Os alvos da operação são os Sgt PM da Reserva E. S. S., Sd PM Ref A. P. L., 1º Ten PM C. A. D. J. S., Sub Ten PM P. R. P. D. H., 1º Sgt PM J. N. D. S., além dos Sd 1ª Cl PM B. C. D. S. S., L. S. D. C., O. B. D. S. J., D. S. D. S., W. S. O. D. S., policiais militares da ativa, bem como os civis C. S. V. (ex-policial), D. D. D. S. e A. R. G. R.
Com exceção do Tenente PM investigado, atualmente lotado na 31ª CIPM/Valéria, e do Sub Ten lotado na CIPT/Central, os demais militares da ativa pertencem à Companhia Independente de Abrantes, 59ª CIPM.
O grupo investigado é acusado de compor uma organização criminosa que invadia terrenos e praticava grilagem de terras, expulsando moradores de suas propriedades ou posses, utilizando-se de violência e ameaças contra aqueles que atrapalhavam o interesse da milícia.
A ORCRIM ainda está envolvida na ação que resultou nos homicídios do Sd PM ÍTALO PESSOA ANDRADE e do ex-fuzileiro naval CLEVÉRSON SANTOS RIBEIRO, fato ocorrido no dia 11/09/2020, em virtude de disputa por um terreno localizado em Barra do Jacuípe.
De acordo com as investigações, ainda em curso, o Sgt PM da Reserva E. S. S. e PM Ref A. P. L. foram os autores dos disparos que tiraram as vidas de ÍTALO e de CLEVÉRSON. Eles chegaram ao local do crime acompanhados do 1º Ten PM C. A. D. J. S., do Sub Ten PM P. R. P. D. H. e dos dois civis C. S. V. e D. D. D. S., ficando estes quatro últimos responsáveis pela segurança da dupla de executores.
Ainda conforme o apurado, A. R. G. R., caseiro do local, foi quem acionou o grupo após a chegada de ÍTALO e CLEVÉRSON no terreno disputado pelos “milicianos”.

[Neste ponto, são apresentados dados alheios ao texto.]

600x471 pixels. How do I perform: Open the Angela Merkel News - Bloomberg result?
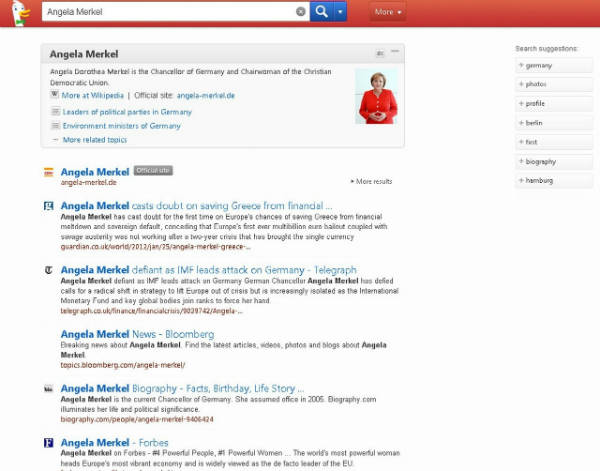pos(137,334)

Já os policiais militares envolvidos estavam empregados no serviço no dia do citado episódio e chegaram ao local a bordo de duas viaturas padronizadas logo após a ação criminosa, acobertando a ação dos envolvidos nos homicídios, deixando que eles se evadissem do local do crime, mesmo incumbidos do dever de prendê-los. Ademais, alteraram toda a cena do crime com o fito de forjar uma suposta resistência por parte dos vitimados.
Evidencia-se também da investigação que, embora tenham encontrado ÍTALO e CLEVERSON ainda com vida, os policias militares se negaram a prestar socorro aos dois outros militares, apesar de reiterados pedidos das vítimas, uma delas se identificando como policial militar.
Além das prisões de cinco dos investigados, restando oito foragidos, foram cumpridos mandados de busca e apreensão, sendo arrecadados munições de diversos calibres, aparelhos celulares, materiais de informática, coletes balísticos, agentes químicos, documentos relacionados a posse e propriedade de imóveis, diversas armas de fogo e simulacros, certa quantidade de maconha, 2549 pinos de cocaína e uma pedra grande de crack.
Além do cumprimento dos mandados de prisão, três policiais militares foram presos em flagrante, um por estar na posse de veículo com a placa adulterada e dois porque foram encontradas foram encontradas drogas ilícitas dentro de seus automóveis. Está em andamento diligência que visa identificar o policial militar responsável pelo armário no qual foram encontrados os 2549 pinos de cocaína.
A operação contou com a participação da Corregedoria da SSP, das Corregedorias das Polícias Militar e Civil, Batalhão de Choque, CIPE/Litoral Norte, Cipe/Polo, TOR, Batalhão de Operações Especiais (BOPE) e do Comando de Operações de Inteligência (COINT), além do Centro de Operações Especiais (COE), DHHP, DRACO e Departamento de Polícia Técnica, totalizando cerca de 150 policiais.
A FT/SSP foi formal e legalmente constituída para combater o crime. A missão policial é uma das mais nobres, exige honestidade, coragem, espírito público, de solidariedade e vocação. Quem não tem esse perfil e está em alguma Força Policial não passa de intruso.